ME asusté entre
tantos invitados. La cadera jugó una mala pasada y el bastón lo había dejado
en el coche. Debía haber aceptado la conversión. Tenía que haberla asumido pero
fui incapaz.
Todo cambio implica
aceptación. Es una oposición o un contraste.
Temblaba entre los bancos de madera del antiguo edificio.
Acepté hace muchos
años que las prisas son malas y que para avanzar es necesario asumir,
contemplar, dejar de vivir en sí para amar a los otros. Y es que los otros no
se dejan querer.
Amo el agua, quiero la tierra, al fuego le respeto y el aire lo soporto sin vientos. El agua en mí y sobre mí, la tierra entre los pies y las manos, el fuego alejadamente, el aire es vida y es respiración, pero sin turbulencias.
Enciendo nuevas
velas. Todas se han consumido. Cuando vuelvo a casa huele a terciopelo. El
sándalo y la vainilla se confunden con la canela y la naranja.
Sigo con
Cicerón. ¡No refutes a Bruto! Él tenía razón, hombre enérgico y brillante,
amaba los principios. Las perturbaciones del alma originan la infelicidad, la
poesía se aleja de la virtud.

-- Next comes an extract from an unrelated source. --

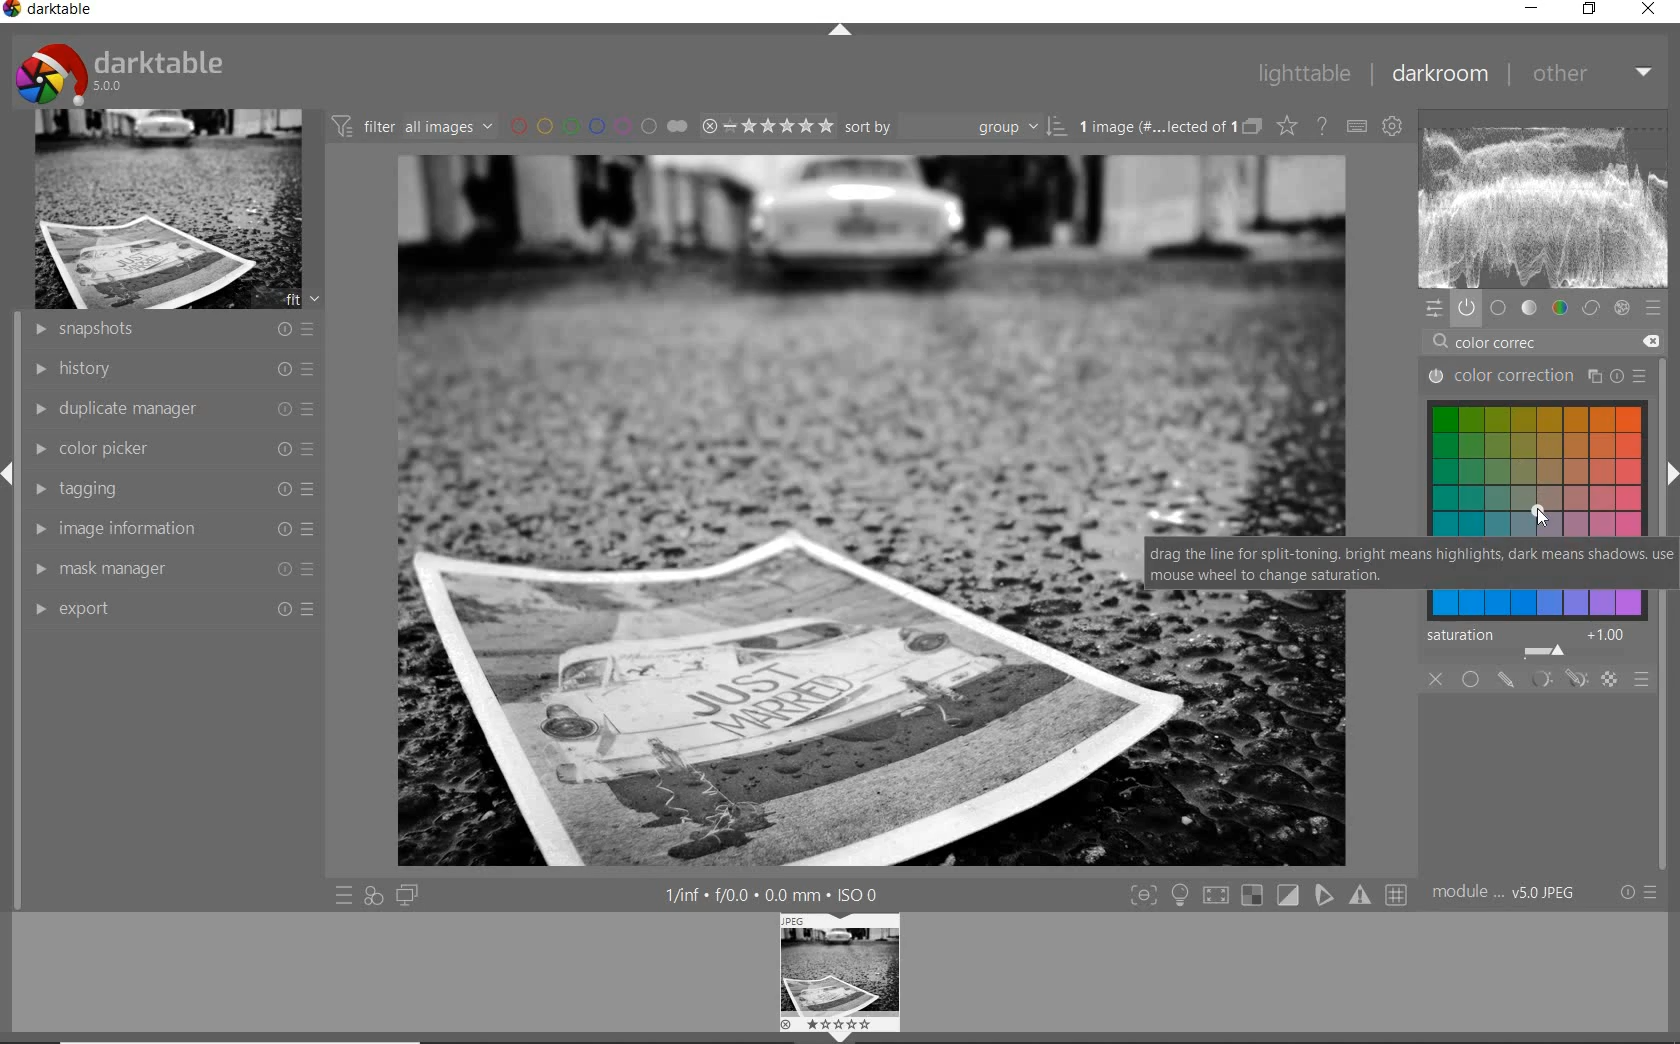 This screenshot has height=1044, width=1680. What do you see at coordinates (122, 72) in the screenshot?
I see `darktable` at bounding box center [122, 72].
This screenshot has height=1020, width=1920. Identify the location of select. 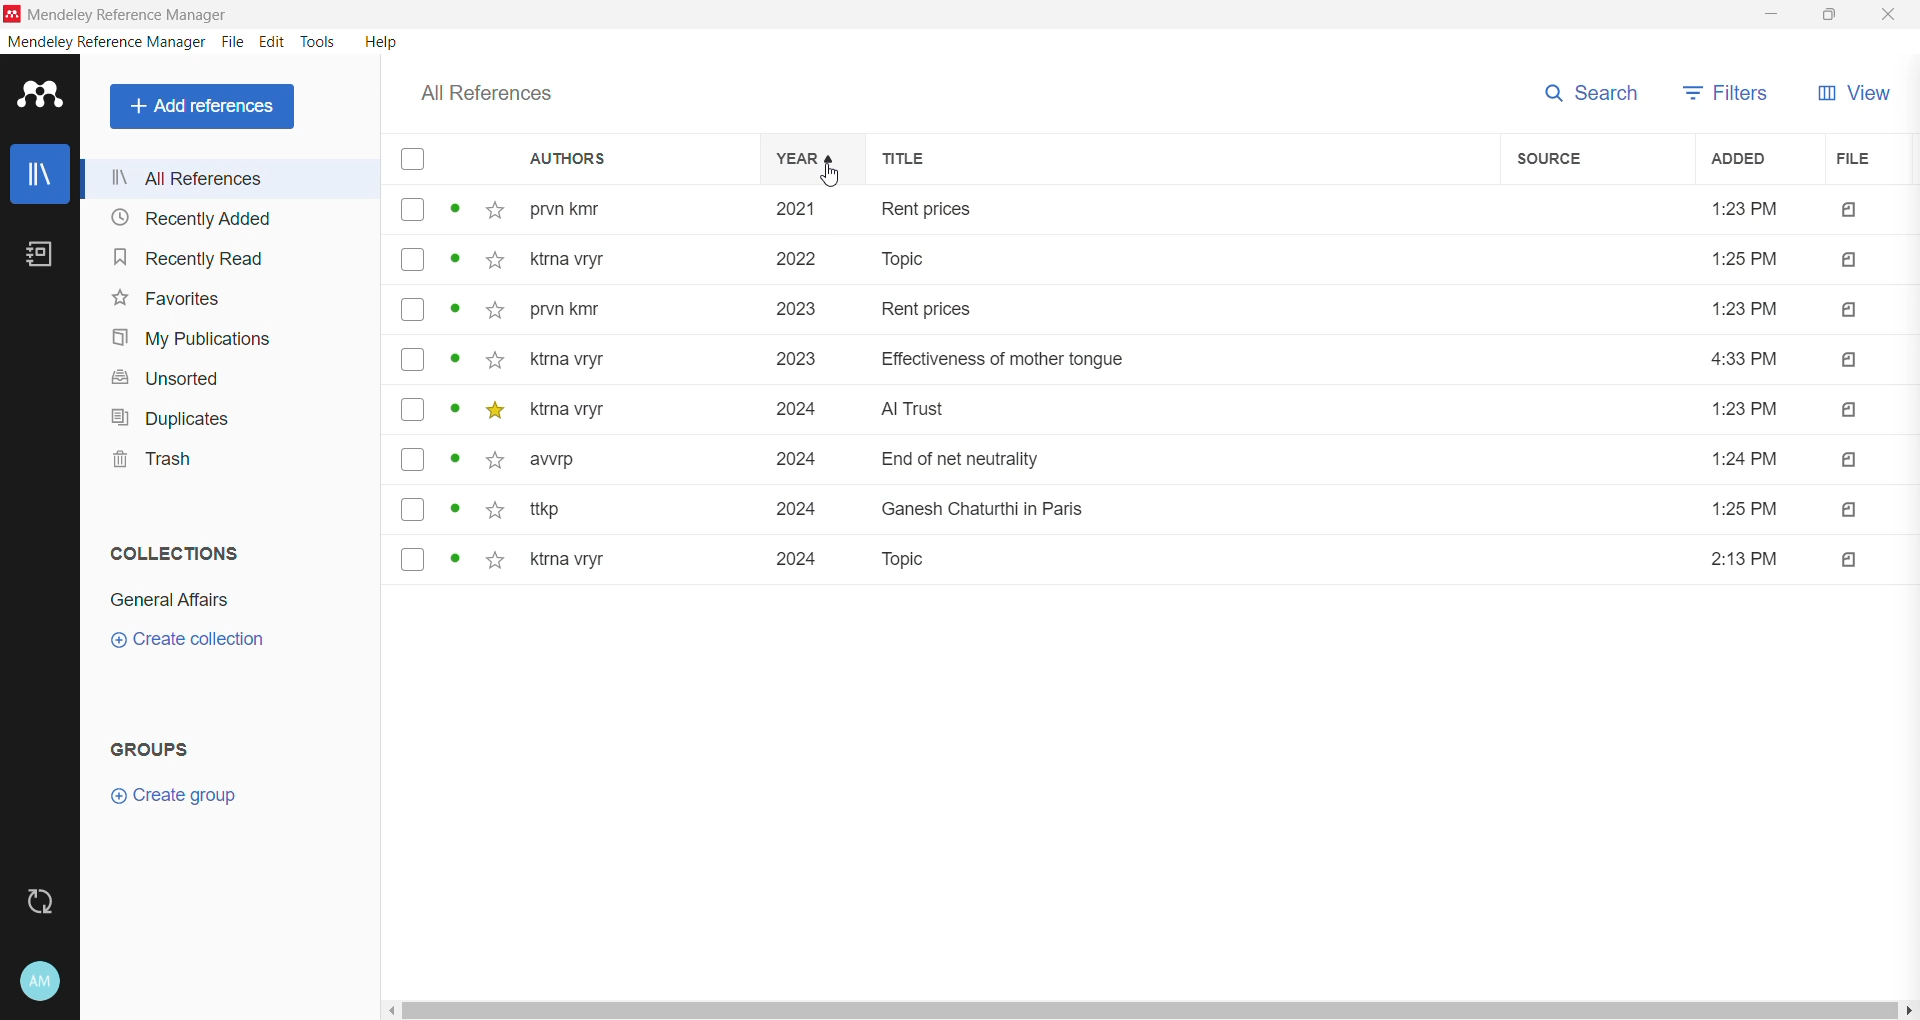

Felicidad y virtud son inseparables.
Celebra,
elogia, difunde la poesía, pero la poesía pura. Aquella que proviene del centro
indudable. La única que se refleja, la que habita en el laberinto. Los cuerpos
débiles facilitan la esencia. Sin aflicción ni miedo todo es verdadero. Todo emana
plenitud.
Afortunado
aquel que descienda de la especie. Ahora estoy en Fliunte. Respiro su aire
puro. No hay vientos. Paseo con Heráclides Póntico. No hay escepticismo, hay
poesía.
Olvídate de
todos, de los otros, de aquello que no venga del centro ni se refleje en el
espejo, el del marco verde. Serás feliz que es lo mismo que plácido y suave.